## Directions
Go through the material and copy every line in which "target" appears.

## Provided data
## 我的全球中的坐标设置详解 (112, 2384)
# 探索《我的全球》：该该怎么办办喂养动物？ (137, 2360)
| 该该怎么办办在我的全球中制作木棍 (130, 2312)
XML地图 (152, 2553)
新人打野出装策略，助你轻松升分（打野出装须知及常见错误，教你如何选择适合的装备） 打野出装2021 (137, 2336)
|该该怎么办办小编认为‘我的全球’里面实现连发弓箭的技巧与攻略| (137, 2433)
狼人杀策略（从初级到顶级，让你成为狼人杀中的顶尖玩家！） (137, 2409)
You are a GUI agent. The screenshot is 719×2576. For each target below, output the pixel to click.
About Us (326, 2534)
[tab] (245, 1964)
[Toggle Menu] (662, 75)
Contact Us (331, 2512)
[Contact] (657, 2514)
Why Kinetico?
==
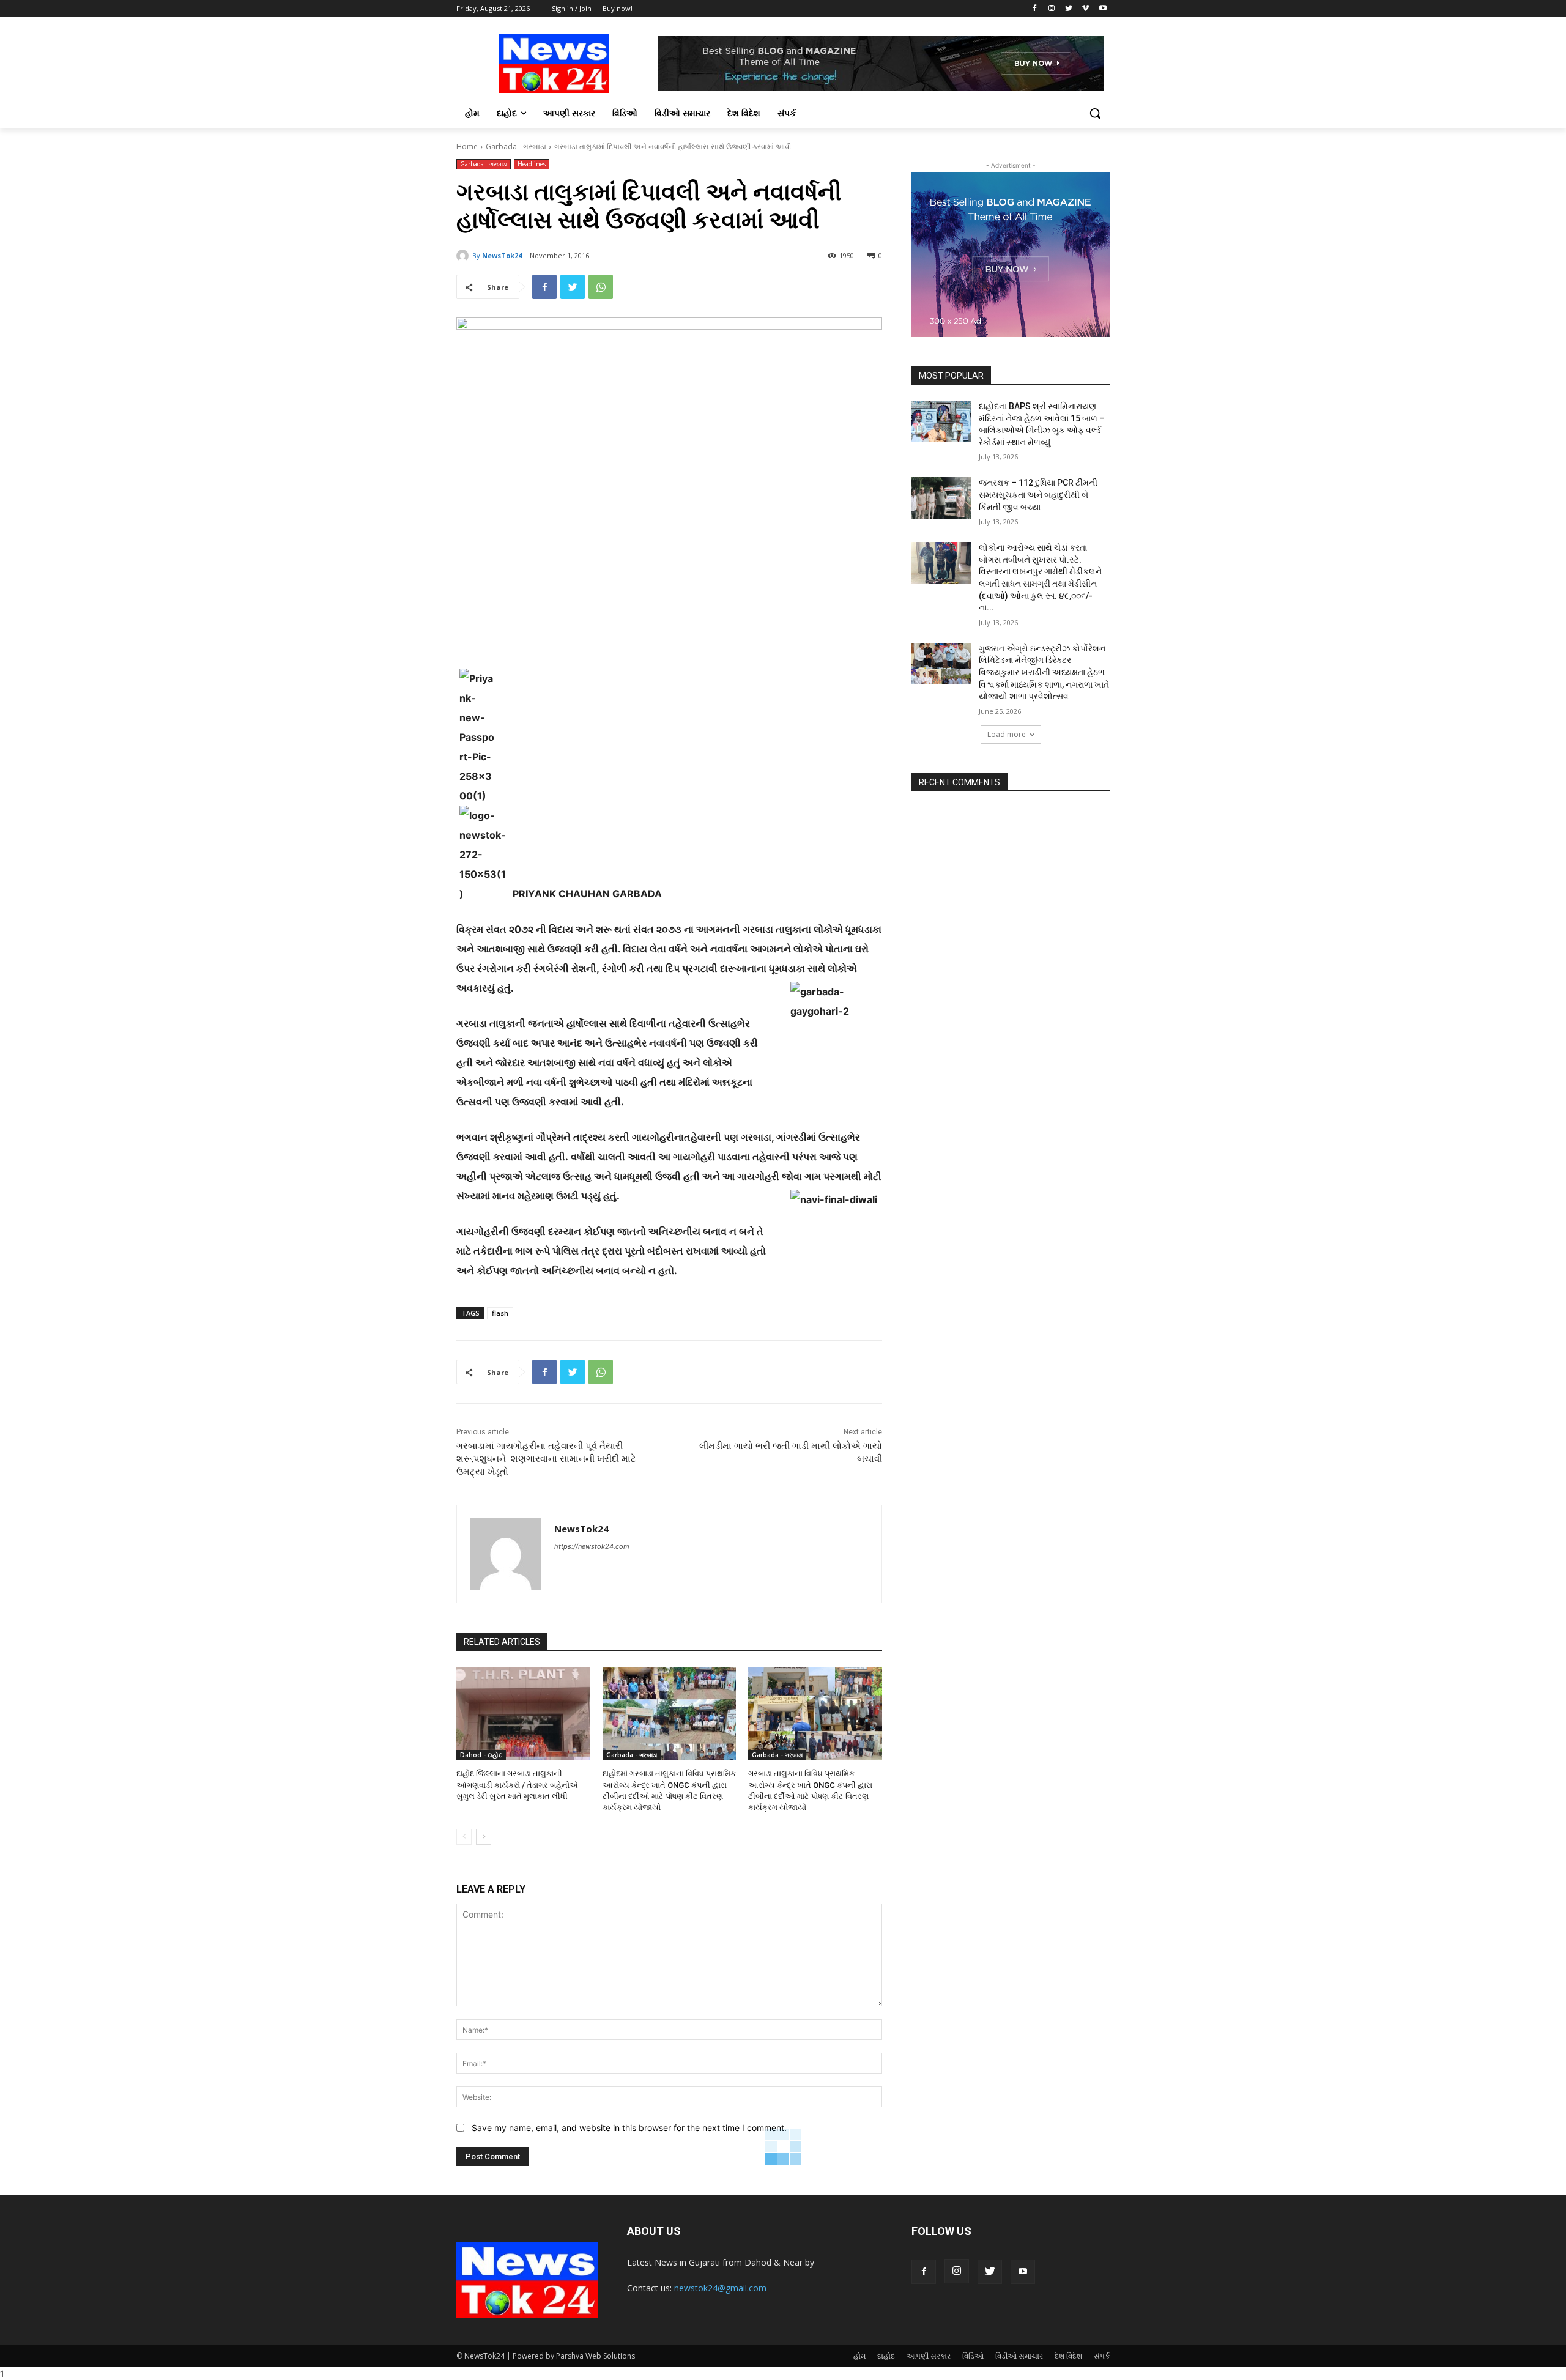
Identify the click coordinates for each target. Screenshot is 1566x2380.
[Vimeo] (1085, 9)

## Task result
You are a GUI agent. The screenshot is 719×2576. For each target below, output the pixel to click.
Identify the click coordinates for each target. Screenshot is 1566x2380.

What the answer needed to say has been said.